A proposito di noi: Il Martin Pescatore

A proposito di noi: Il Martin Pescatore

Una progettualità di comunità, che mette al centro il benessere per tutte e tutti, raggiunto grazie alla collaborazione con la comunità intera. E in quest’ottica pensare alla salute mentale delle persone, in una stretta collaborazione con il servizio pubblico.
Questa è l’idea che anima Il Martin Pescatore, cooperativa sociale che ha sede a Calderino (BO) e si occupa di inclusione sociale per il benessere e la salute mentale di tutta la Comunità.

Quando abbiamo lasciato la palazzina a due piani in mattoni rossi, dopo aver visitato gli uffici, i laboratori e lo spazio per il restauro e la vendita di mobili, avevamo capito quanto profondamente questa idea attraversi tutte e tutti coloro che abbiamo incontrato e quanto operatori e lavoratori fragili, insieme, siano la forza dinamica che muove la cooperativa da ormai 35 anni. A cominciare, naturalmente, da Debora Calabrese, presidente dalla fine del 2016.  “Ho fatto esperienze in diversi contesti socioeducativi e socioassistenziali, però il mio percorso professionale più ricco e consistente si è sviluppato in questi 20 anni de Il Martin Pescatore. Quindi conosco un po’ tutte le varie fasi del nostro lavoro, ho cominciato come educatrice per poi diventare responsabile dell’area abitare”.

* _Istruzioni_:
1. Secondo il brano da leggere, in quale località ha sede la cooperativa Il Martin Pescatore?
2. Riporti il passo del brano da leggere da "Questa è l’idea" a "tutta la Comunità.", sostituendo "cooperativa sociale" con "impresa sociale".

* _Materiale fornito_:
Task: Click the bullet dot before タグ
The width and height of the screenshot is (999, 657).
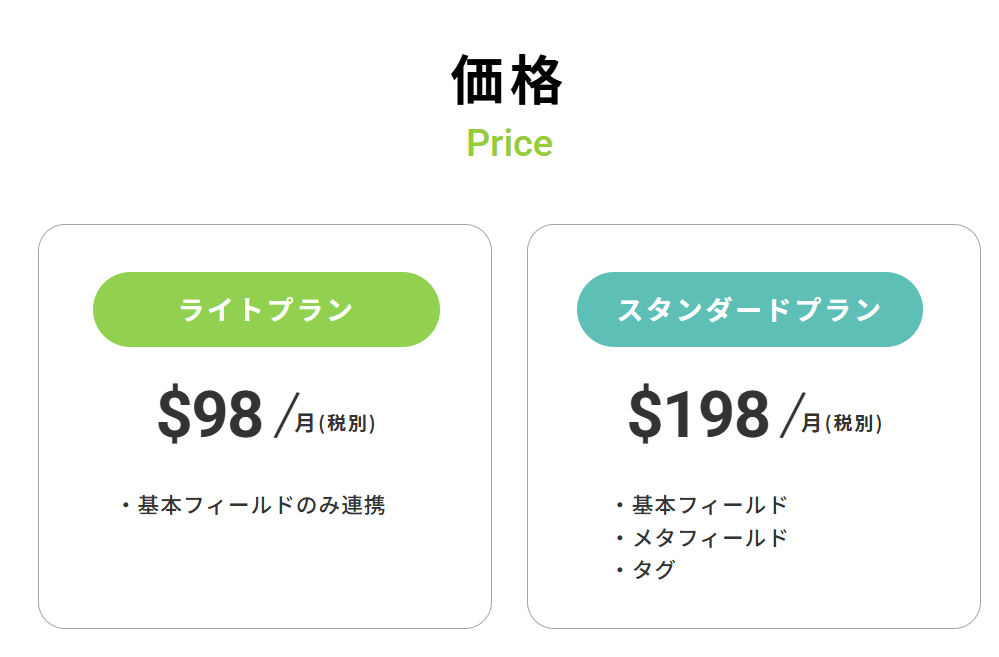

* _Risultati_:
1. A Calderino (BO).

2.
Questa è l’idea che anima Il Martin Pescatore, impresa sociale che ha sede a Calderino (BO) e si occupa di inclusione sociale per il benessere e la salute mentale di tutta la Comunità.